> Extract to read:
Jack R. Anderson (born 1947) is a former Director of Bands at the University of Pittsburgh, serving in the role from 1995 to 2013. Before his time as director, he had served as assistant director since 1986. His responsibilities included directing Pitt's Varsity Marching Band, leading the Pep Band, and conducting the Symphonic Band. As a music educator in Pennsylvania for 37 years, including serving as Director of the award winning Keystone Oaks High School Marching Band, he has served as a guest conductor and adjudicator for PMEA throughout Western Pennsylvania.

==University education==
Jack played in the Pitt Band in the late 1960s and early 1970s. He holds a Bachelor of Arts degree from the University of Pittsburgh and a Master’s of Education degree from Edinboro University of Pennsylvania.

==Membership==
Anderson is a member of many professional organizations including the College Band Directors National Association, Big East Band Directors Association, Music Educators National Conference, Pennsylvania Music Educators Association, and the following honoraries: Omicron Delta Kappa, Kappa Kappa Psi, Tau Beta Sigma, Mu Kappa Upsilon, and Iota Beta Kappa.

> Assigned task:
Write the next part of the biography of Jack R. Anderson, picking up after its last sentence. The records that come next have no connection to the biography of Jack R. Anderson.

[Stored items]
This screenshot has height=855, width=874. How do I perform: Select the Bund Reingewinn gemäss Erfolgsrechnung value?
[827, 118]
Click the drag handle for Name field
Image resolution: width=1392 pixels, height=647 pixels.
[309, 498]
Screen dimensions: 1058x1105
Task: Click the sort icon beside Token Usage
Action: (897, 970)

> The answer:
==Distinguishments==
In 2007, Anderson was awarded the Distinguished Service to Music Medal for marching band, the highest national award presented by Kappa Kappa Psi, National Honorary Band Fraternity. He also was awarded the “Professor of the Year Award” in 2006 and 2007 for outstanding teaching from Pitt’s Fraternity and Sorority Life, a part of the Division of Student Affairs. In addition to these prestigious awards, he has received the Paula Crider Outstanding Band Director Award, presented annually by Tau Beta Sigma, National Honorary Band Sorority, to a college band or university band director who distinguishes himself in the field of university bands; “Outstanding Leader on Campus Award,” presented by the Student Government Board at Pitt; and a “Special Recognition Award,” given by the Mon Valley Chapter of the Panther Club for his dedicated service to Pitt athletics.

==Personal life==
Jack and his wife Peggy met while Pitt undergraduates. They have two daughters, Katie Culp and Carrie Fisher, both alumni of the Pitt Band.